* What is needed:
Set down the line containing "This screenshot has height=558, width=714." and each line after it through the last line of the records, exactly, leaving pictures out.

* Material shown:
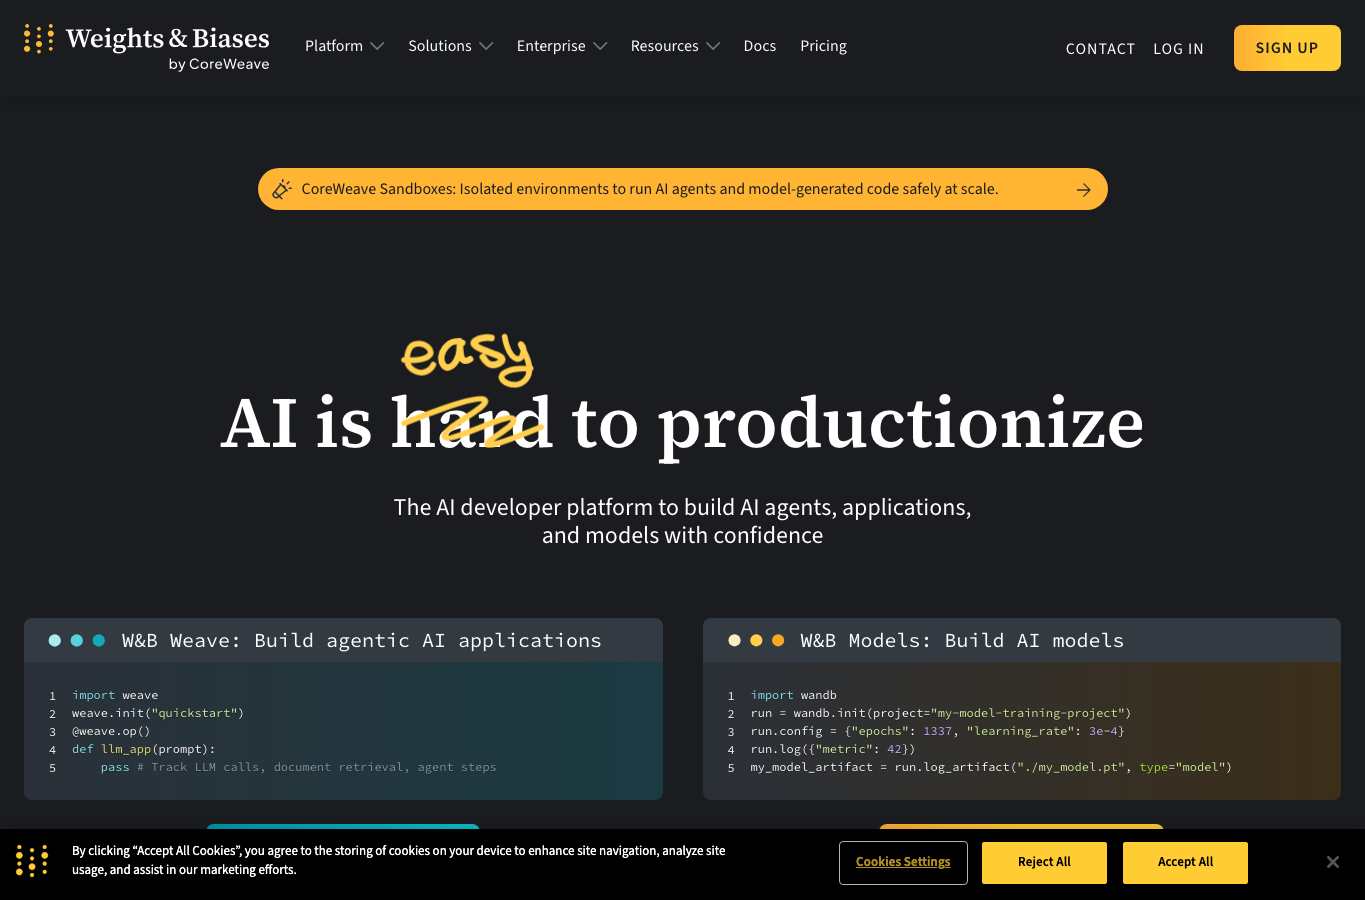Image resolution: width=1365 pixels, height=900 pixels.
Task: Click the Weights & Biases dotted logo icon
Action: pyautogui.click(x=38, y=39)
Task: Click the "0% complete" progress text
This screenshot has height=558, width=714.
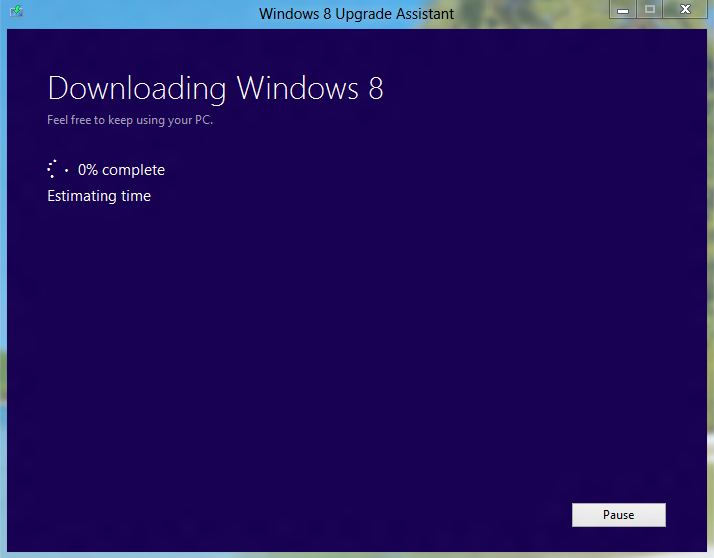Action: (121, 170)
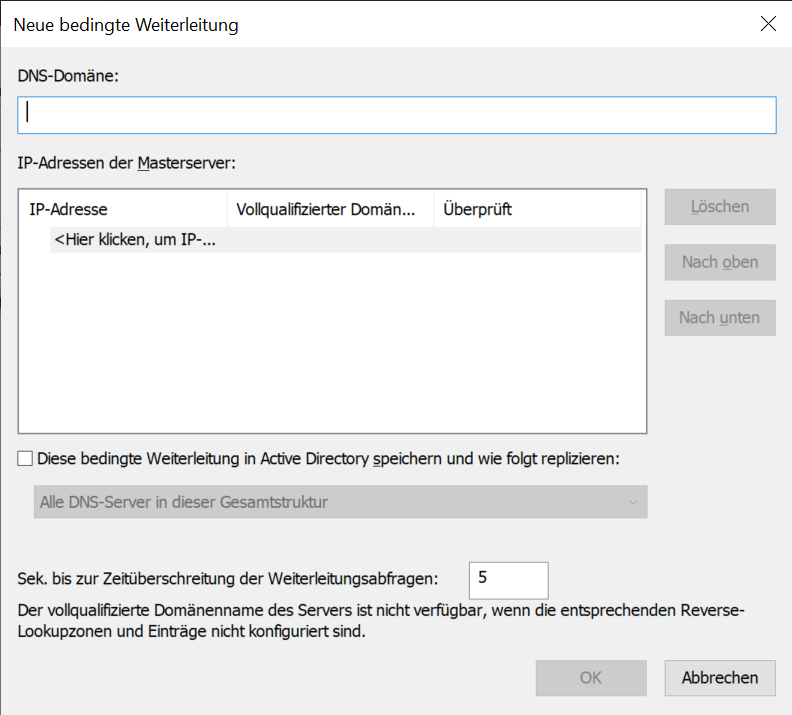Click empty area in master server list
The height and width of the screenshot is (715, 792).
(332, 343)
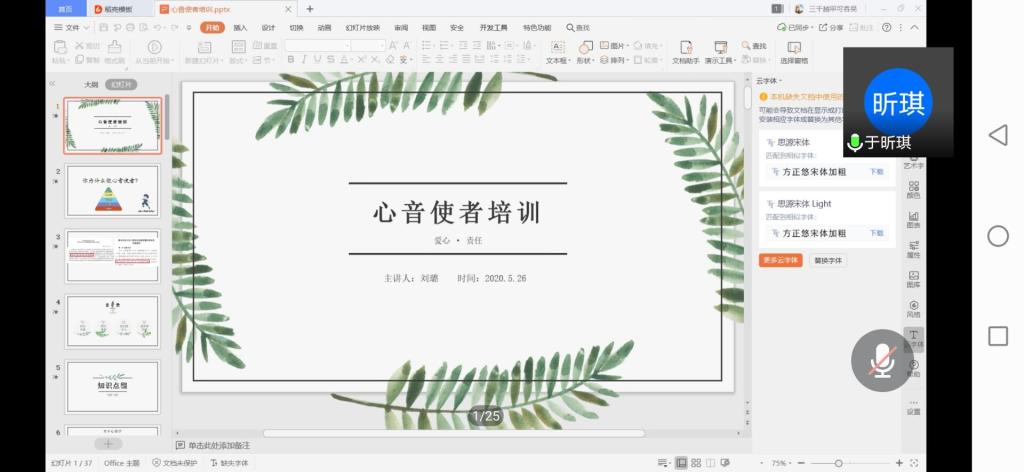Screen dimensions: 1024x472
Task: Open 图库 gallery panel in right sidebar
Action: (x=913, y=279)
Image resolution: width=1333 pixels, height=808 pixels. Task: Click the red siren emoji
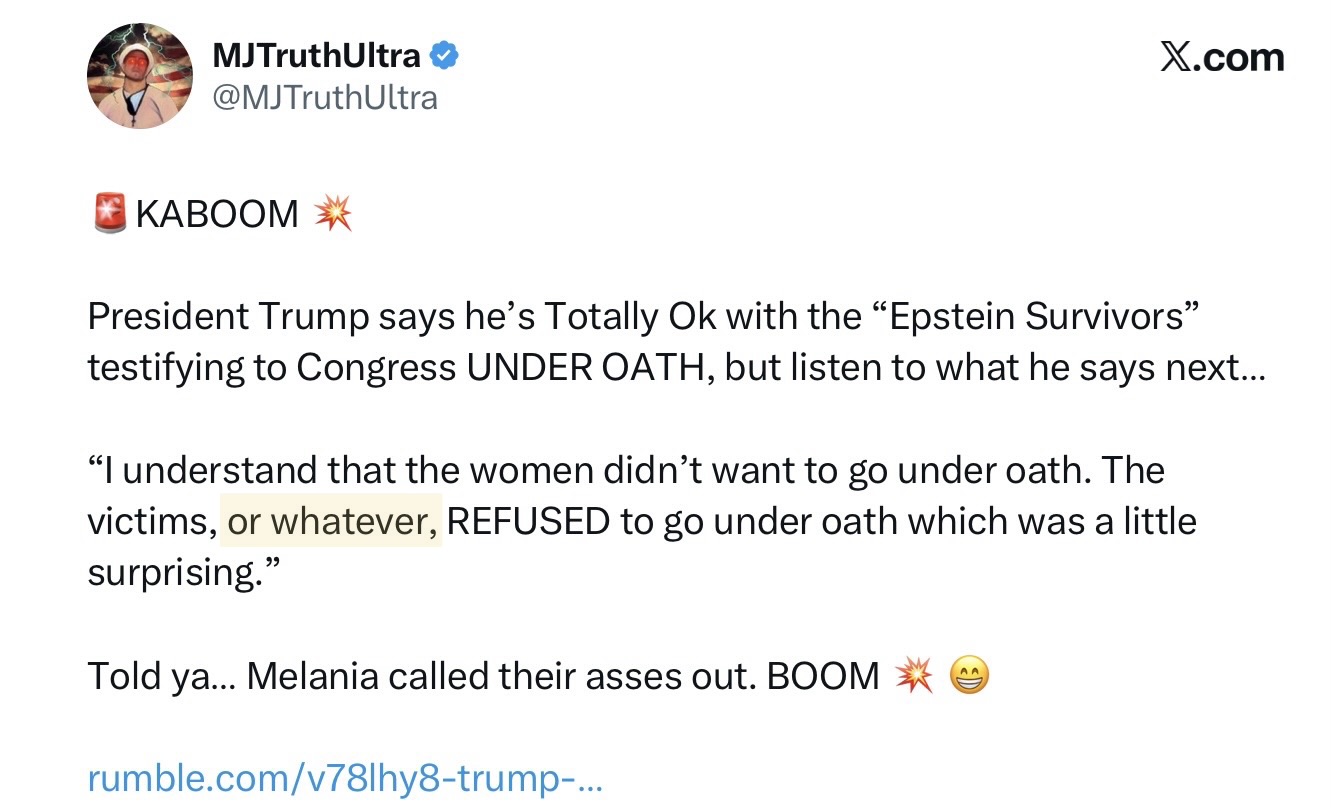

* Answer to this task:
This screenshot has height=558, width=714.
Action: (121, 170)
Click empty area in master server list
The height and width of the screenshot is (715, 792).
(332, 343)
Screen dimensions: 1024x472
Task: Open 图库 gallery panel in right sidebar
Action: (x=913, y=279)
Image resolution: width=1333 pixels, height=808 pixels. Task: Click the red siren emoji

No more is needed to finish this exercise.